As part of the 2006 National Hosta Association annual convention in Philadelphia, WynEden was included in a tour of the best private Hosta gardens in the area.  In preparation for this event, I took it upon myself to document photographically all of the gardens included on the tour.  These still photos were subsequently turned into a video with motion and music added. Later when, as President of the local chapter of the NHA, I was asked to speak to area garden clubs about Hostas, I decided to distill my visits to these gardens into a presentation on the esthetics of designing a Hosta garden.  This is not another catalogue of a Hostaphiles’ favorite Hostas, but rather an attempt to show how Hostas can be used in the garden to create striking plant combinations and illustrates the same principles of garden design outlined in my presentation entitled “Understanding Gardens: Towards a Semiotics of  the Garden.”  

The Essential Aesthetic Considerations for Garden Photography

Designed for the casual garden photographer, this presentation briefly reviews the technical issues associated  with digital photography and then shifts to a more in depth discussion about what makes a garden photo work.  This discussion begins with slides illustrating the different ways in which light impacts a garden photo, then moves on to cover the three basic types of garden photos:  close-ups, vignettes and landscape portraits.  Each type is illustrated with numerous garden photos and a discussion about what gives each photo it’s unique appeal with an emphasis on how one can translate some basic principles of aesthetics into the creation of his or her own gallery of beautiful garden photos.

A Photographic Journey through the Major Classical

Gardens of Eastern China

In this presentation, I briefly explore the underlying esthetic principles that guided the creation of the Classical Chinese Garden, explaining why such gardens are so fundamentally different from gardens of the western world.  Then I proceed on an in depth photographic tour of two of the most famous gardens of this period: The Yuyuan Garden in Shanghai and the Humble Administrators Garden in Sozhou.  This is followed by a review of the key elements of such gardens: Rocks and Water; Portals and Paths and Walls and Windows, drawing on photos of numerous other gardens from this period.  This presentation is a distillation of several thousand slides taken when my wife and I last visited mainland China.

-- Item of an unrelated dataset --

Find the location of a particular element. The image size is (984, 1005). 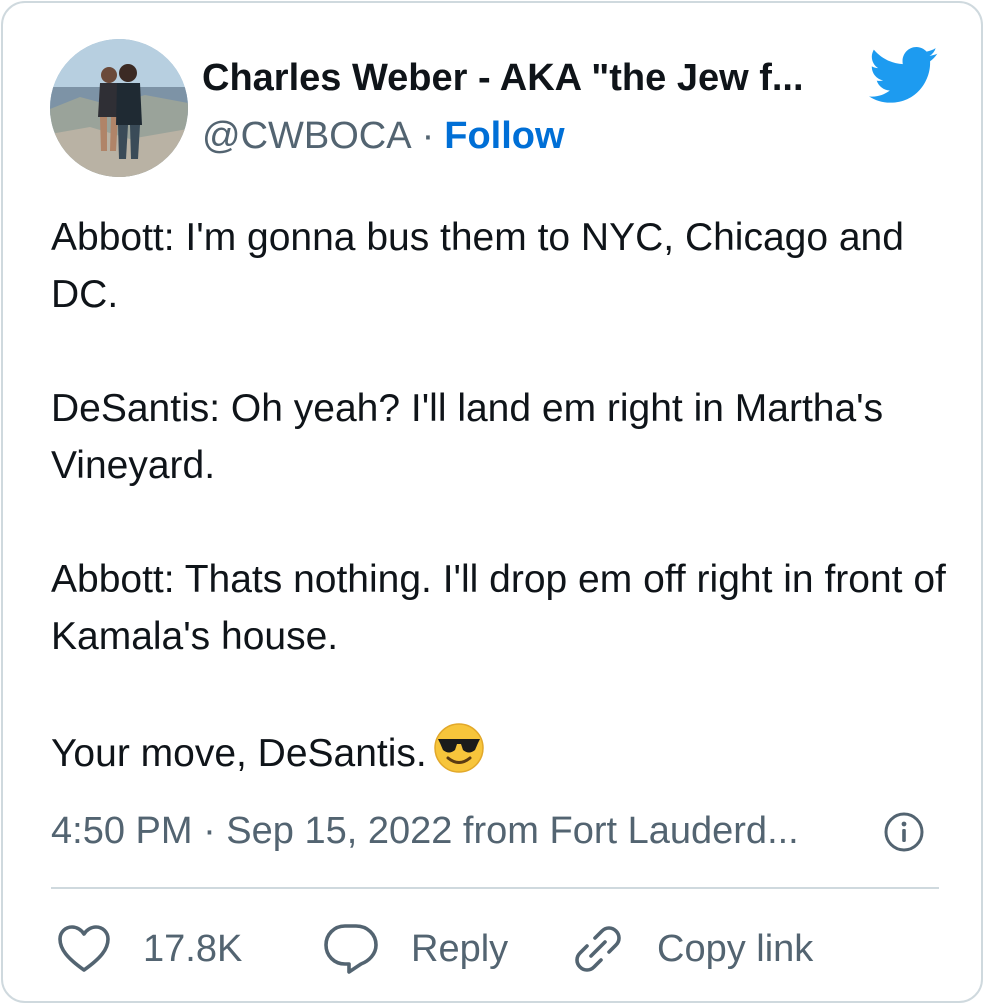

twitter-bird-icon is located at coordinates (904, 76).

Seeing and Talking about Gardens

This is by far my favorite presentation.  Here I review some of the history and basic principles of Semiotics, the science of signs, and then show how the basic building blocks our minds use to create meaning through words are also the fundamental principles by which we design our gardens.  My goal in this presentation is to provide some tools that will help you understand more clearly what makes a garden scene work.  And I provide a paradigm to use to talk about what it is that you see.  Of course, the ultimate goal is that once you have learned these principles you can then use them in designing your own garden or those of others.  

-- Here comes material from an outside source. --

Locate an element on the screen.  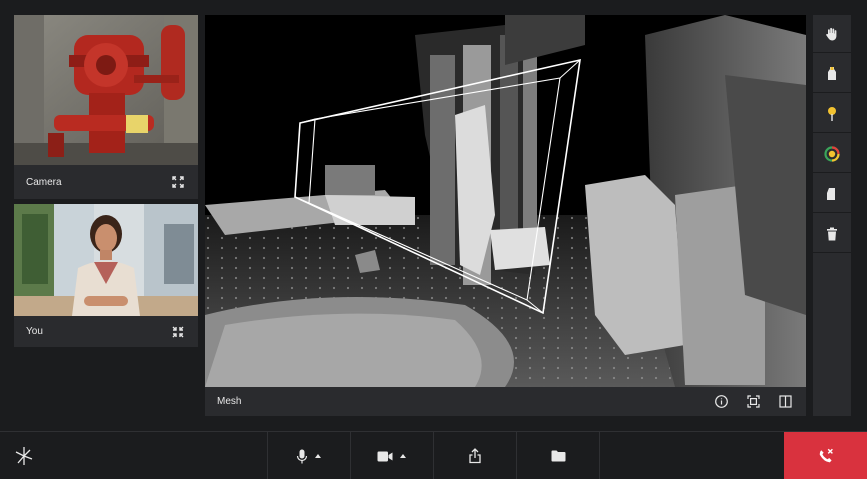
video-options-caret-icon is located at coordinates (403, 456).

Spring Ephemerals at WynEden: Part I

Unlike any of my other presentations, this is only about plants, in particular, my favorite early spring geophytes.  I begin with a review of the many different types of Bloodroots which grow in my gardens and woodlands and then move through some of the lesser known spring ephemerals such as Cardamines, Trout Lillies, Twin Leaves, spring Anemones and Fumeworts.  I end with a photo of a rare variegated Skunk Cabbage.  In each case, I try to provide a photographic overview of the many varieties of these plants, including photos of some of the more unusual and seldom seen forms.  I also discuss their cultivation.